Patrick Alcedo, associate professor and director of the graduate program in Dance Studies at York University, screened a film clip of his documentary A Piece of Paradise: a Collaborative Film Project. Alcedo holds the Early Researcher Award from the government of Ontario.
Althea Balmes and Jo SiMalaya Alcampo presented Kwentong Bayan: a Labor of Love, a comic book created with migrant caregivers. Balmes and Alcampo have developed a “critical and intersectional approach to community based art, labor and education.
Ethel Tungohan shared Reflections on Family, Citizenship, and Belonging: Filipino Temporary Foreign Workers in Alberta. Dr. Tungohan is the Grant Notley postdoctoral research fellow at the Department of Political Science, University of Alberta. A community activist, Dr. Tungohan writes on immigration issues for Rabble.ca. In 2016, she “will join the departments of Political Science and Social Science at York University.”.

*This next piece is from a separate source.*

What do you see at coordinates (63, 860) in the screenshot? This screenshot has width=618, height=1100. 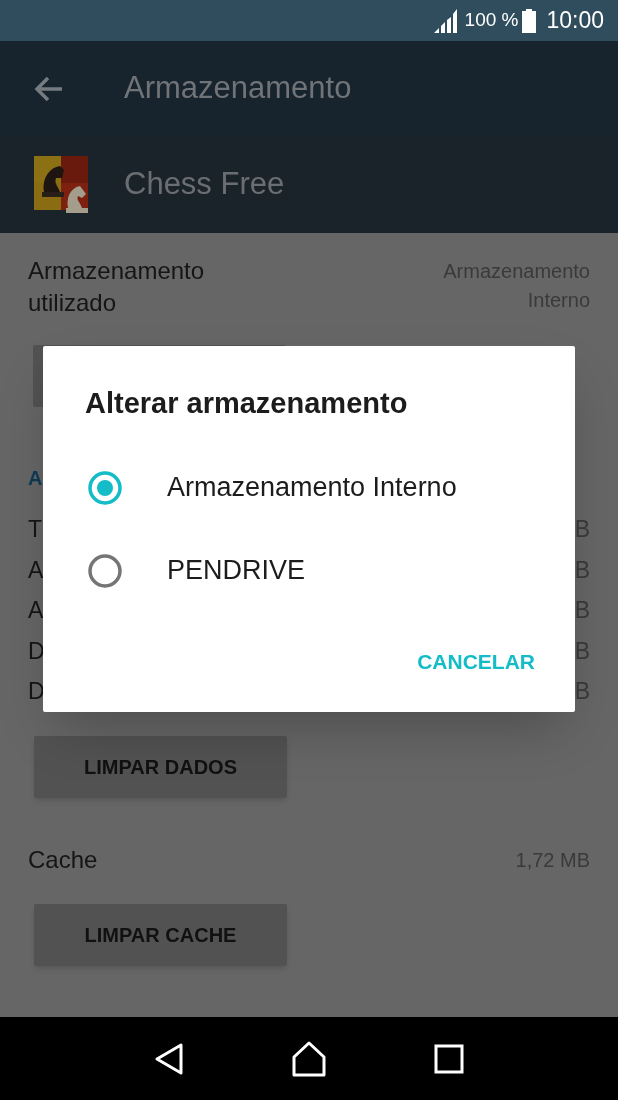 I see `cache-label: Cache` at bounding box center [63, 860].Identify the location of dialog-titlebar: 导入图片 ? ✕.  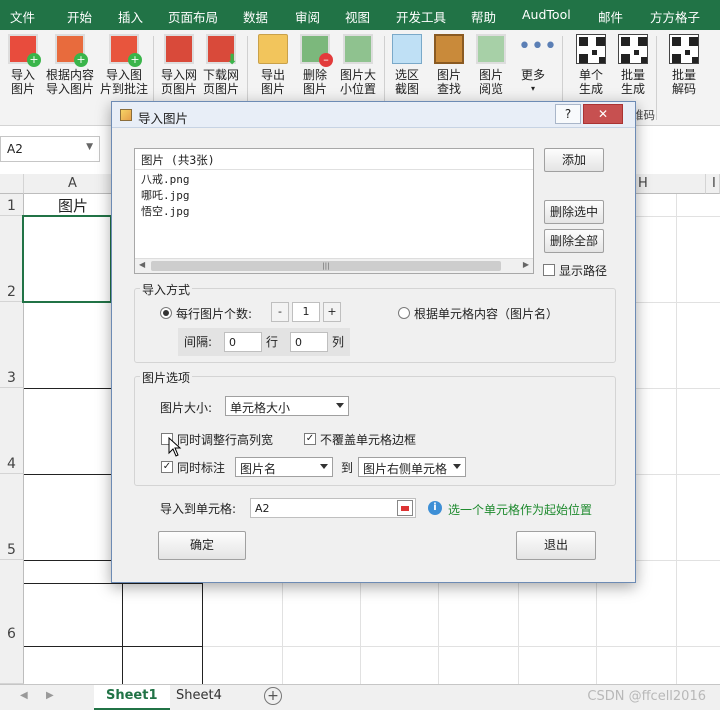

Closing speakers were Maruja M.B.Asis and Jesson Reyes. Asis is a sociologist who works as director of Research and Publications at the Scalabrini Migration Center in Quezon City. Currently, she studies the “interrelations between public policies, migration and development, and the transformative characteristics of temporary migration.” Asis co-edits the Asian and Pacific Migration Journal. Reyes is a settlement worker and organizes migrant families. He is a member of Migrante Youth and a regional coordinator of Migrante Canada.